Obtaining the answers

In total, 149 individuals visited the link to the questionnaire. These visits, 83 came from virtual forums (71 from the Sternchen Forum and 12 from other forums), 27 from social networks, 26 from direct mailing to personal e-mails, ten from the ASBH website and three from the website of Dortmund University (Figure 1). Most visits to the online questionnaire came from virtual forums, capturing about 55.7% of the visitors (p≥0.005).

The response time could not be assessed, although the participants could interrupt the completion of the questionnaire and proceed at another time. Only one questionnaire could be completed per IP (Internet Protocol) address, which is a number a computer or router receives when connecting to the Internet. This measure was taken to impede repeated questionnaires from the same participant. No missing answers were found, as the tool used to develop the online questionnaire did not allow the participant to move on without having provided all requested answers.

*ASBH (German Association of Spina Bifida and Hydrocephaly)

Figure 1 Distribution of research dissemination sites according to number of visits received on virtual questionnaire link. Germany, 2011. (n=149)  

The age of the German participants ranged between zero and 55 years, with an average age of 19.2 (SD±13.7), including children, young people and adults. Concerning who answered the virtual questionnaire, in 49.0% of the questionnaire, the SB patient answered, against 51% by 'another responsible caregiver', including 43 mothers, six fathers, one grandfather and one other responsible caregiver. As to gender, the sample consisted of 65 women and 35 men.

Out of 149 visitors to the virtual questionnaire link, only 100 fully answered the questionnaire and the virtual free and informed consent form, and were thus allowed to participate in the study.
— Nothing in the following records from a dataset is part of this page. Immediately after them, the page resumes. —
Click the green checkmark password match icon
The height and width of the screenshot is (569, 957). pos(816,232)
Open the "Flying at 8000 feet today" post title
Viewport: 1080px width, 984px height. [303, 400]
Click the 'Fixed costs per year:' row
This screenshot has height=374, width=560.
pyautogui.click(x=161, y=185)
Thus, the utilization rate of the answers corresponded to 67%.

The data collection took approximately 60 days and was interrupted when 100 fully answered questionnaires were reached, as defined by the sample calculation.

The costs to elaborate the data collection tool included the payment of the hosting rate and elaboration of the questionnaire on the online platform, calculated at about 24 USD per month.


The use of the virtual questionnaire made it possible to collect the data for this scientific study Brazilian researchers undertook in Germany. The most agile dissemination medium to capture the research participants was the virtual forum, representing 55.7% of all visitors to the questionnaire link. The time needed to collect the data was a positive factor, as it permitted the collection of 100 fully completed questionnaires in only two months.

This data collection possibility showed to be more effective than other attempts by other researchers, through printed questionnaires forwarded by conventional mail, in which the usage rate of the answers ranged between 12 to 25%. As the usage rate of the answers to the virtual questionnaire corresponded to 67%, better than the response usage rates of questionnaires posted via conventional mail in earlier studies.14-15

Studies seeking strategies to increase the answers to posted and virtual questionnaires have been developed earlier.12,15 These studies using posted questionnaires showed, however, that even after various attempts to increase the response rate, such as sending a stamped response letter and remuneration, this increase in the response rate is not significant, maintaining the data collection costly and lengthy.14 The convenience of answering the questionnaire virtually at home, without the work and time to prepare and forward the questionnaire by conventional mail, increases the response rate of virtual questionnaires.15

One aspect for discussion is the high cost of data collection through printed questionnaires. In an American study of 59,000 women, it was verified that the cost of developing and processing the postal questionnaire was four times higher than the virtual questionnaire, mainly due to the costs of forwarding and returning and the longer time to type and construct the database.16 In addition, the virtual questionnaires were filled out more completely than the printed questionnaires forwarded by conventional mail. Thus, the use of the virtual questionnaire resulted in cost savings and more complete answers. Nevertheless, a higher response rate was observed in younger participants and a lower rate in participants over 60 years of age.16 In this study, the costs to elaborate the virtual questionnaire were low (24 dollars/month).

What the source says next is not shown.